At eight o'clock on the square outside the royal palace, witnessing a show of song and dance organized by the local school in honor of the guests. The whole city is the appointment there. People are sitting demurely on the parterre, or clings to windows, roofs and balconies to watch the show. Such events should not there be many in these parts.
Shortly before the event, touching in its naivete, the monks come dressed in red. The crowd opened to let them pass and they all sit together in the front rows. Later in the show already started, a huge uproar. The people stood up. Some people are off and create a void in the middle of the square. More benches and bring a mat and invite the man to sit ceremoniously. I learn from Federica, who has since fallen on the square too, that the man, dressed in western part, which cuts through the crowd, is the nephew of the king, the heir to the throne, arrived at the Lo Manthang mornings with the Americans.
The last evening I spend again Manthang the home of the Italians. Federica has prepared for us a chocolate cake. Kishan carry with me. He is always beside me. Do you follow me. Ride. He smiles. I speak with gestures. He sits with us on the couch that surrounds the living room of Italians. It is visibly embarrassed, but drinking the tea and eats the chocolate cake.

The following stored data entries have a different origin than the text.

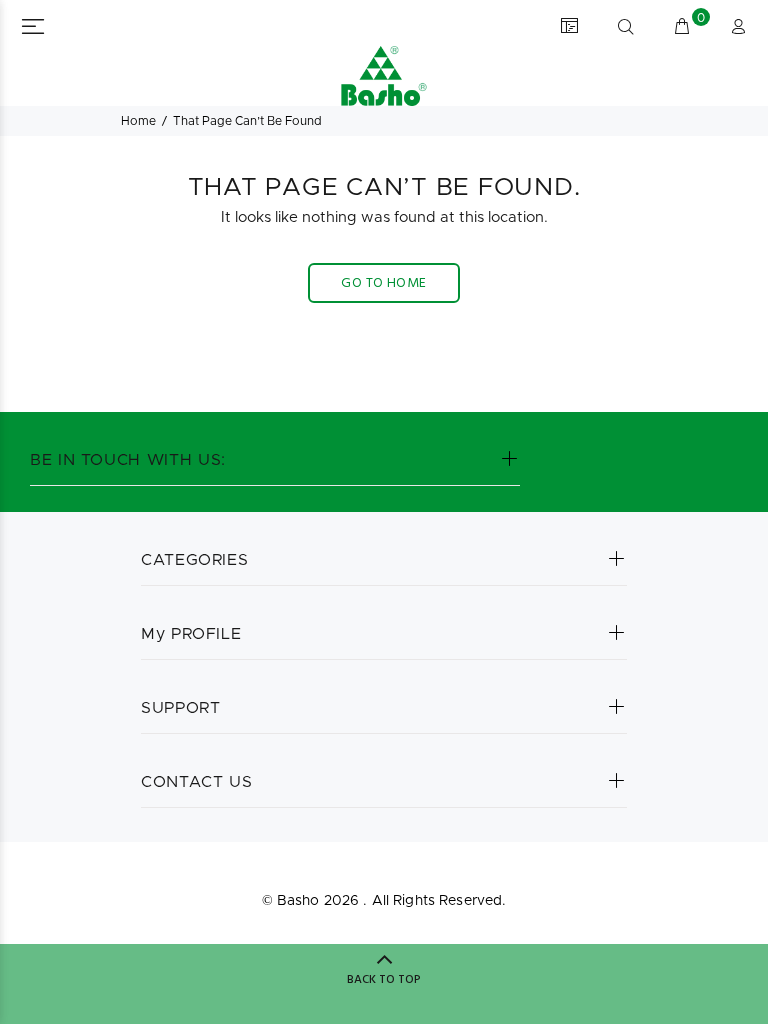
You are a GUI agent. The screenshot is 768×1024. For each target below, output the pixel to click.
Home (138, 121)
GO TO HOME (383, 283)
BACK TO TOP (384, 980)
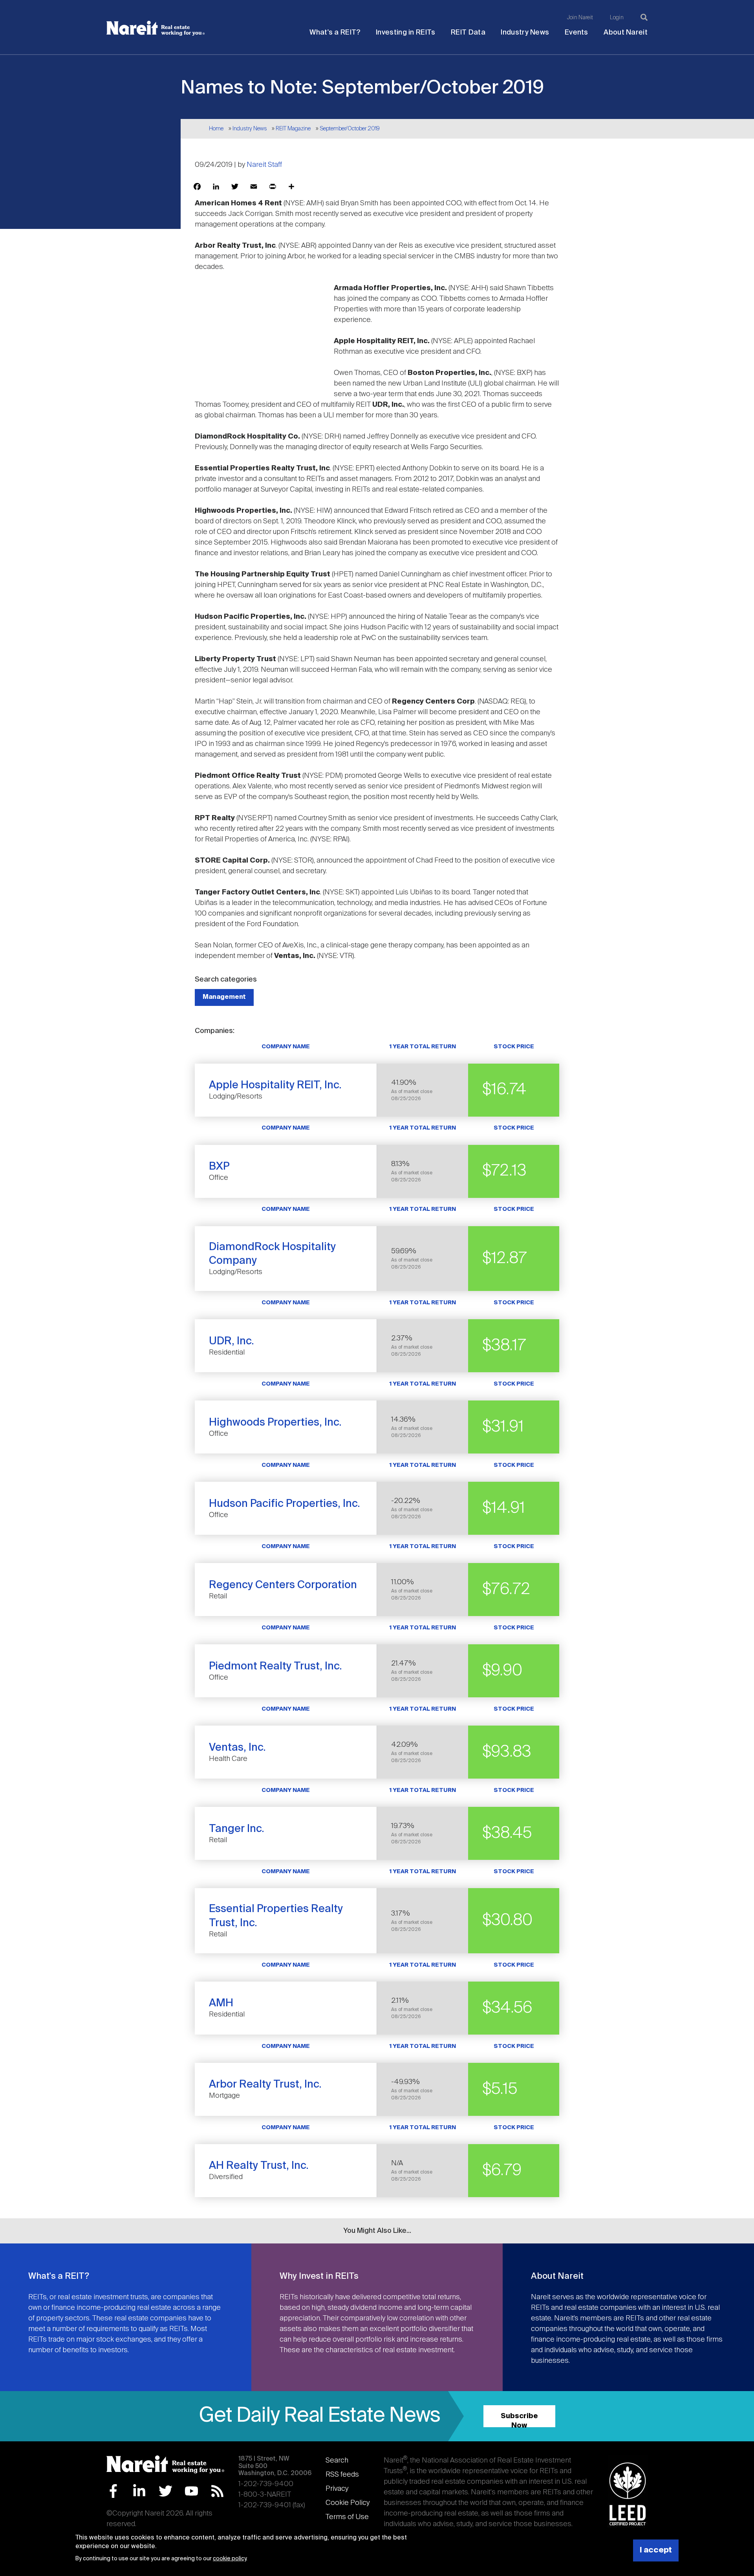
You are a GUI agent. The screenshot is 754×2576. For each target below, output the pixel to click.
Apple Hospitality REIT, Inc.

We stay up late at night to chat. Stories. Many stories, funny or tragic. Of "cholesterol day," that the three celebrated every year in prosciutto and mortadella, before leaving Italy for these quarters. The solemn flag-raising ceremony on the day when they do arrive in Lho Manthang, surrounded by the people of the country. The girl who was raped by the village idiot. Down to the River. And that was compensated with a goat from the family of the boy. The king and queen that they stay locked in their building waiting for Godot. Chinese merchants reduction to twice a year in trade in cities and that day is a feast for all. Great celebration. How it was nice, beautiful and difficult to train young people for the restoration of the country. And how are proud to use brushes and make colors.
Many stories. And the usual promises to meet again. Here or there.
Kishan pulls me by the sleeve and signals that it is late. Tomorrow, we leave at dawn.